Action item: Write out the listing below word for word, from its first line down to and including the line that contains "coordinates (10, 252).".

Extracted material:
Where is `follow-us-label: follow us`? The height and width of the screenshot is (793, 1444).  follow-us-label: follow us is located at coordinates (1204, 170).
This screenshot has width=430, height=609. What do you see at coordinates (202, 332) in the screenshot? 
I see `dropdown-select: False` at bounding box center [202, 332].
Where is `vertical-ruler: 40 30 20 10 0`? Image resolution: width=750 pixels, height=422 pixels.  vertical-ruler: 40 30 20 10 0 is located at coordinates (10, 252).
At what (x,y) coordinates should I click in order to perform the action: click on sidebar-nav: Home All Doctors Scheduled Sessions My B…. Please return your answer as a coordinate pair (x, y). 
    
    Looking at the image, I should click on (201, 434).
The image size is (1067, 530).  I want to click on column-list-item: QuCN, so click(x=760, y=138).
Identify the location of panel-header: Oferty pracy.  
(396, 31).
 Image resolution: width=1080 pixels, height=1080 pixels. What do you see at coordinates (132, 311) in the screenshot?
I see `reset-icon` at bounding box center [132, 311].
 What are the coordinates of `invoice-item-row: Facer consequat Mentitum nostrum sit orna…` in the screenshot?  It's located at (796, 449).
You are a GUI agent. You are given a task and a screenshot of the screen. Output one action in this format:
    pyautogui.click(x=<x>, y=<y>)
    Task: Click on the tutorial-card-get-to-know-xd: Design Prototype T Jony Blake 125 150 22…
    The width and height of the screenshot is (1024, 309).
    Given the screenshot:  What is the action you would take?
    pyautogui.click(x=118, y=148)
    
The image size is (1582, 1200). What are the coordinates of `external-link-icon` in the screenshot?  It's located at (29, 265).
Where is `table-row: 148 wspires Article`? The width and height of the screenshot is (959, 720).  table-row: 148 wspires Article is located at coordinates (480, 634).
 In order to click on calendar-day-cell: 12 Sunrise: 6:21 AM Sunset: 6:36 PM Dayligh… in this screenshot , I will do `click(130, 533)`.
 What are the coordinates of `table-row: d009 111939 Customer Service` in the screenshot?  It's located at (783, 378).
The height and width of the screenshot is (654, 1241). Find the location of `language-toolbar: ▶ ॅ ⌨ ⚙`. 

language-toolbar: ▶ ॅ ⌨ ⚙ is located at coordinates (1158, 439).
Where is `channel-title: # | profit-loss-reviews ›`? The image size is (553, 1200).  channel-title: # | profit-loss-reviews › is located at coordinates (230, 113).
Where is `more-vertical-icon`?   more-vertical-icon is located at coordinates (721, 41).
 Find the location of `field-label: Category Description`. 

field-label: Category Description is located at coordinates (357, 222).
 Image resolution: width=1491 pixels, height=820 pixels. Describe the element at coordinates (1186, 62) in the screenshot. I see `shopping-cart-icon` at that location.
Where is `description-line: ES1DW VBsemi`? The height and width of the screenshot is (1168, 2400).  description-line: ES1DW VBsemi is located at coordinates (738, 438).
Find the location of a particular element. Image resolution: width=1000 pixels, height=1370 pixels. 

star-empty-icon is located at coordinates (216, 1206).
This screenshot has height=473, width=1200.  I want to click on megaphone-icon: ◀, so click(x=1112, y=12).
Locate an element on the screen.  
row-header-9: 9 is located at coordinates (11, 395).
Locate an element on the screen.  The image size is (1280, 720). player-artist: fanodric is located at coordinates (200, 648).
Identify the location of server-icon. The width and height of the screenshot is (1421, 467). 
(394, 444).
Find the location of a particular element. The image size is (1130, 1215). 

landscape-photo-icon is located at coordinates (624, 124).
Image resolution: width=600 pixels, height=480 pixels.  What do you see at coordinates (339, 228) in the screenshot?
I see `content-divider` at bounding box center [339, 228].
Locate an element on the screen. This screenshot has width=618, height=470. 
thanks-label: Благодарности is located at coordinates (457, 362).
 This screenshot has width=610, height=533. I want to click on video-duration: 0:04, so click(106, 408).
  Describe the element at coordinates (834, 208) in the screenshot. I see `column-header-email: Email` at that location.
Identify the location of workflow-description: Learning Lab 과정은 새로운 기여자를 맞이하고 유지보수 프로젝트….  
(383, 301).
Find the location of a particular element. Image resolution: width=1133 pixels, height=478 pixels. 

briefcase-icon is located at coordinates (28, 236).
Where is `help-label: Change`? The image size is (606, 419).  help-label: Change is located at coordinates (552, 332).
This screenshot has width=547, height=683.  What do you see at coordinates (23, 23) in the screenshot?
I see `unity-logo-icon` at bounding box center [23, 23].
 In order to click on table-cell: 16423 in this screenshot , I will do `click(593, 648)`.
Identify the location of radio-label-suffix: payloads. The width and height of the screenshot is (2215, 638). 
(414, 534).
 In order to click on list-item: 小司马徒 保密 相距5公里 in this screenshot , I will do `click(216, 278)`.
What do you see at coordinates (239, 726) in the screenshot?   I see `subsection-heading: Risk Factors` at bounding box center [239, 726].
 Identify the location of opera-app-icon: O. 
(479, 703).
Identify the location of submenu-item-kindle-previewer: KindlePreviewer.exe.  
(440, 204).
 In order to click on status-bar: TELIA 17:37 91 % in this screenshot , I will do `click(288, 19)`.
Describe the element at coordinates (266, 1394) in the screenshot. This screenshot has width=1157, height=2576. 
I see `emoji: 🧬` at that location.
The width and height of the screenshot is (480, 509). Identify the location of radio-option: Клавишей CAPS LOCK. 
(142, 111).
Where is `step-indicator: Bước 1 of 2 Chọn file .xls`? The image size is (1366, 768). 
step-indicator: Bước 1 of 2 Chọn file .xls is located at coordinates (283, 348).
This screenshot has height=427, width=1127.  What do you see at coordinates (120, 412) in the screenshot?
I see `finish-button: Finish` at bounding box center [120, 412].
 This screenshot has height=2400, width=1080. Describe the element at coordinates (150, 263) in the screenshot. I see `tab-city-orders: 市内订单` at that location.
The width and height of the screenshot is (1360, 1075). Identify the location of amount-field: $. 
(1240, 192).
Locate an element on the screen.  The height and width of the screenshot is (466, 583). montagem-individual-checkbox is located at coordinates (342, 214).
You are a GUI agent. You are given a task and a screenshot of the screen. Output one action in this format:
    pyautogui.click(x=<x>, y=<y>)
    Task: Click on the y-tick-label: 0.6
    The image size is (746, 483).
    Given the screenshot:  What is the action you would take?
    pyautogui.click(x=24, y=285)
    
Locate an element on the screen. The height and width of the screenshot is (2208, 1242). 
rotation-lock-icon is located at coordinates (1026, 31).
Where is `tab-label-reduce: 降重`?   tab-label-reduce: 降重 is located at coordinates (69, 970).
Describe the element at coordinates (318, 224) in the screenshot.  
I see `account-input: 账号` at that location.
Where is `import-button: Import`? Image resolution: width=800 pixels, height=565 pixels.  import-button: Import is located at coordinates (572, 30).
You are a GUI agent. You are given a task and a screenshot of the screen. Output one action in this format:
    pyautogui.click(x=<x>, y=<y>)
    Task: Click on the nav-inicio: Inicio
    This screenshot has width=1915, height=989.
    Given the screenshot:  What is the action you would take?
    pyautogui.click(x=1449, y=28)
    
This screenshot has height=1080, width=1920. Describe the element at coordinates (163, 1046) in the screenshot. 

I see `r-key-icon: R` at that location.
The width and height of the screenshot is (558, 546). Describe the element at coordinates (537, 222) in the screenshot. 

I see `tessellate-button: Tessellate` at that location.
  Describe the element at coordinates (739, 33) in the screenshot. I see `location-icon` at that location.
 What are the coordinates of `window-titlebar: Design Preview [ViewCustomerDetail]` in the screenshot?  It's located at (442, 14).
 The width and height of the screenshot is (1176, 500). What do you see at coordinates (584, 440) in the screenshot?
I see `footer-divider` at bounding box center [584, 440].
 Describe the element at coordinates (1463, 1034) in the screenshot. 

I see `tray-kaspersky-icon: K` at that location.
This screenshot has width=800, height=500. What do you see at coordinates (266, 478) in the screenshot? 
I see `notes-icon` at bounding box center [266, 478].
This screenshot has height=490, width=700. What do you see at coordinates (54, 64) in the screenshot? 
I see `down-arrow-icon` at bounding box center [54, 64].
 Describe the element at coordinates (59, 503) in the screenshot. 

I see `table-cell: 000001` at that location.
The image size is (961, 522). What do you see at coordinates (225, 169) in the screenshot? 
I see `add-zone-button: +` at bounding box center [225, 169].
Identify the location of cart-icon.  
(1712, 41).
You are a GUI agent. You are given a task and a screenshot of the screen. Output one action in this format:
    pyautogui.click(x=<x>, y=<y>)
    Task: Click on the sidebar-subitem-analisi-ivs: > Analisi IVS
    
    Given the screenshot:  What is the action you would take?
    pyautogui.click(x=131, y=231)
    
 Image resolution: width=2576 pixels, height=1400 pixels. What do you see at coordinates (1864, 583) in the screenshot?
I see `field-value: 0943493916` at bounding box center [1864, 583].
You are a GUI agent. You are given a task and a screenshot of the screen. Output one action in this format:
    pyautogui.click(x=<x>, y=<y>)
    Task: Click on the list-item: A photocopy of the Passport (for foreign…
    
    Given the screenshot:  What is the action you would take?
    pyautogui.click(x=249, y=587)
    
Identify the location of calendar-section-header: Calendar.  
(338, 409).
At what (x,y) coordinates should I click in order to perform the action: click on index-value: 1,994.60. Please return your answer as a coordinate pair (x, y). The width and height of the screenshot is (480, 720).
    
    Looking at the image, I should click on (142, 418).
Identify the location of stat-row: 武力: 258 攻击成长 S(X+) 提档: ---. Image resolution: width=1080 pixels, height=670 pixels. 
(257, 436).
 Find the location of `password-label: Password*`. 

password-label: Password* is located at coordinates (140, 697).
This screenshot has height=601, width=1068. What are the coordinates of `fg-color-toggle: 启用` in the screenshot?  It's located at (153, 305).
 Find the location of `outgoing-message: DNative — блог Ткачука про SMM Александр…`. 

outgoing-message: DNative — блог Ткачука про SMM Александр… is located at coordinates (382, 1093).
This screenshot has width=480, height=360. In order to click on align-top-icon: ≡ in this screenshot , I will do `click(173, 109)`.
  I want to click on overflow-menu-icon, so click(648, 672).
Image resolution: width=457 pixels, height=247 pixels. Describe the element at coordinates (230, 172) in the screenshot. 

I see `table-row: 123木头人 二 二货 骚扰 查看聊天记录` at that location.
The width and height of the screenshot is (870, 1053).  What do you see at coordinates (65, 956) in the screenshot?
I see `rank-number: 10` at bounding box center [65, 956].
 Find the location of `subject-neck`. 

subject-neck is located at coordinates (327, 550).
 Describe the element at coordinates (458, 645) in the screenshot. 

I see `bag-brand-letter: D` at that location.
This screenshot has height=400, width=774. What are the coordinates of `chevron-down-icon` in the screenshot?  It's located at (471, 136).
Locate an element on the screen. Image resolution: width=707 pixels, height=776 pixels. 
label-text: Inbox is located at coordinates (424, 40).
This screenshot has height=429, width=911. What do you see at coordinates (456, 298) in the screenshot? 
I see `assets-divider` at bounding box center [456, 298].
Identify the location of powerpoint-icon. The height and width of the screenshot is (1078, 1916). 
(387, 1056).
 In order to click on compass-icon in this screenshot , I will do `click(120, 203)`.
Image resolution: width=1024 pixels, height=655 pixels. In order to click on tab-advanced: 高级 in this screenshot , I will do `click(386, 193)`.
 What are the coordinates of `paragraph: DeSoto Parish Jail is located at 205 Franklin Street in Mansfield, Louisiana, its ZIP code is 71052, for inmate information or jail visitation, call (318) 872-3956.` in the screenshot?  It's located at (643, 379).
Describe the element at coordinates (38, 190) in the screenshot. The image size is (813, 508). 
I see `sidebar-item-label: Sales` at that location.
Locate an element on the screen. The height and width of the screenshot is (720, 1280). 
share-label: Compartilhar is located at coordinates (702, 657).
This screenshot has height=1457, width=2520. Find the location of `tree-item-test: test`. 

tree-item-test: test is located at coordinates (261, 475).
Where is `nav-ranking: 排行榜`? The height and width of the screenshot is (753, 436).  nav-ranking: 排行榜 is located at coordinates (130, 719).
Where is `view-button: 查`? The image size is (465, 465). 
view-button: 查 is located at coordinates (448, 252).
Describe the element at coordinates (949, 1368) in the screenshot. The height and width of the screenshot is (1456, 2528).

Solution below:
Where is `follow-us-label: follow us`? The height and width of the screenshot is (793, 1444).  follow-us-label: follow us is located at coordinates (1204, 170).
This screenshot has width=430, height=609. What do you see at coordinates (202, 332) in the screenshot? 
I see `dropdown-select: False` at bounding box center [202, 332].
Where is `vertical-ruler: 40 30 20 10 0`? Image resolution: width=750 pixels, height=422 pixels.  vertical-ruler: 40 30 20 10 0 is located at coordinates (10, 252).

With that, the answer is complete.